It's a parody of the not nearly (but almost) as wonderful Empire State of Mind by Jay-Z and Alicia Keys. If you don't know it skip to the end of this post to watch it. They are both glorious lyrical, visual and musical invocations of a particular time and place. Jay-Z raps with his trademark conversational swagger, referencing musical and architectural landmarks of New York, as he attempts to invoke the magic that is New York City. A city envied the world over for its culture and heritage, a real honest-to-goodness fairy tale land. Like most of his verses however he soon descends into arrogant boasts about his own wealth, power and importance (on Kanye West's magnificent Diamonds (From Sierra Leone) he follows Kanye's verse, about the shame and guilt of blood diamonds, with an horrendous inappropriate and un-ironic verse about his own wealth). Empire..., a song which could have been about the entirely universal desire to succeed – to reach out and touch the greener grass – is almost pulled down by Jay-Z's crass self-obsession.
The reason why Newport (Ymerodraeth State of Mind) is so superior is it manages to turn the small and trivial into the glorious and grand (kind of the opposite of what Jay-Z managed). Descriptions of Newport's shopping centre, its night life and tongue-in-cheek boasts about its minor celebrities invoke love and pride in one's own insignificant corner of the world. I have never been to Newport, but Newport immediately gets me thinking about all the little cities and towns that have played a part in my life: Morecambe, Lancaster, Heysham, Sale, Seascale, even Manchester. Newport succeeds in the same fashion as many classic works of literature: the everyday and the mundane is elevated to the level of epic.
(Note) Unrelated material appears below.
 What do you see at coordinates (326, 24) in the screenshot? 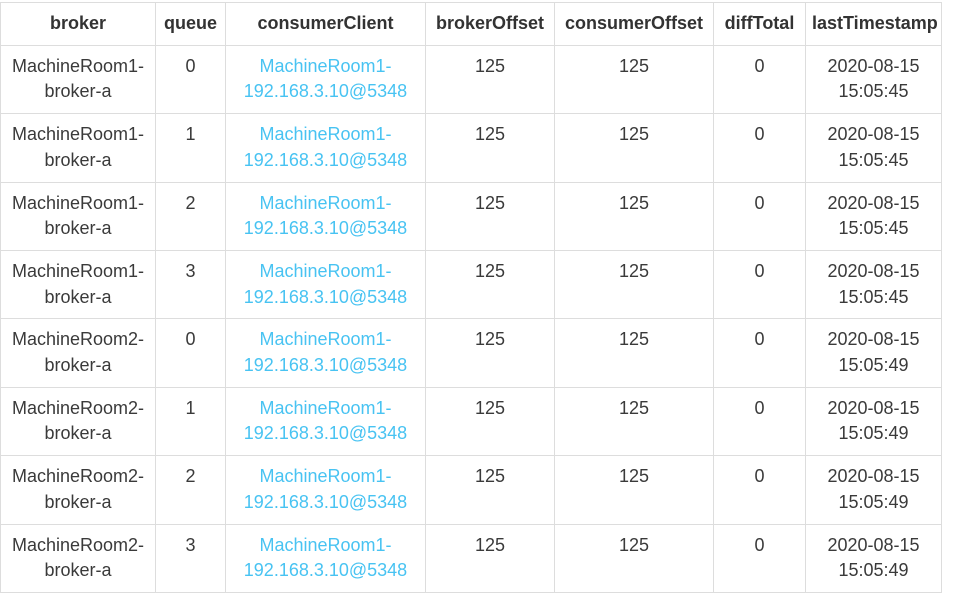
I see `column-header-consumer-client: consumerClient` at bounding box center [326, 24].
Alicia Keys' chorus and final verse achieve spectacularly where Jay-Z's two verses fail. She invokes the desire any right-thinking human has to visit New York, and the righteous pride any New York deserves to feel. I'm being too hard on Jay-Z; he only occasionally undermines his point (but you'd think a professional would be able to iron out such imperfections). The second verse references Afrika Bambaataa, home of the hip hop ; love it – that's one of the many wonderful things that comes to mind when I think of New York. (Course Jay-Z has to have a stab at ruining it; what he actually raps is Afrika Bambaataa shit, home of the hip hop – I just don't get it.)
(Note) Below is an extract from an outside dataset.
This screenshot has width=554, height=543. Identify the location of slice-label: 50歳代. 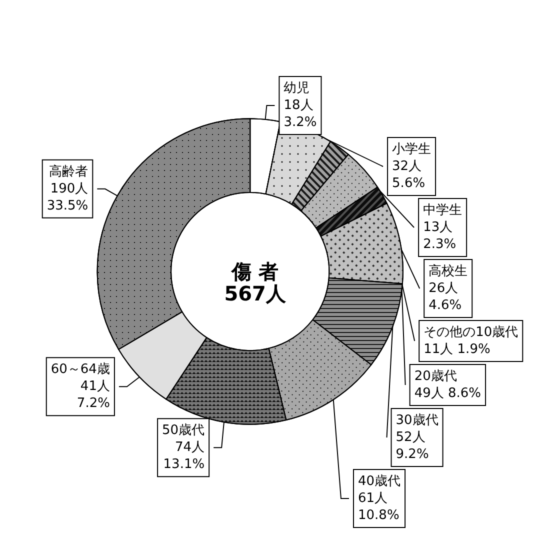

Point is Empire/Ymerodraeth is a brilliant hip hop song combining rapping and beats (obviously) with two of the rarest finds in hip hop music: a decent chorus, and a singer who know what a tune is. Newport (Ymerodraeth State of Mind) is far superior because it better achieves artistically what it sets out to do, and creates a much more universal experience. Of course you'll disagree if you happen to live in New York, or perhaps any other massive city (you know, like London and that).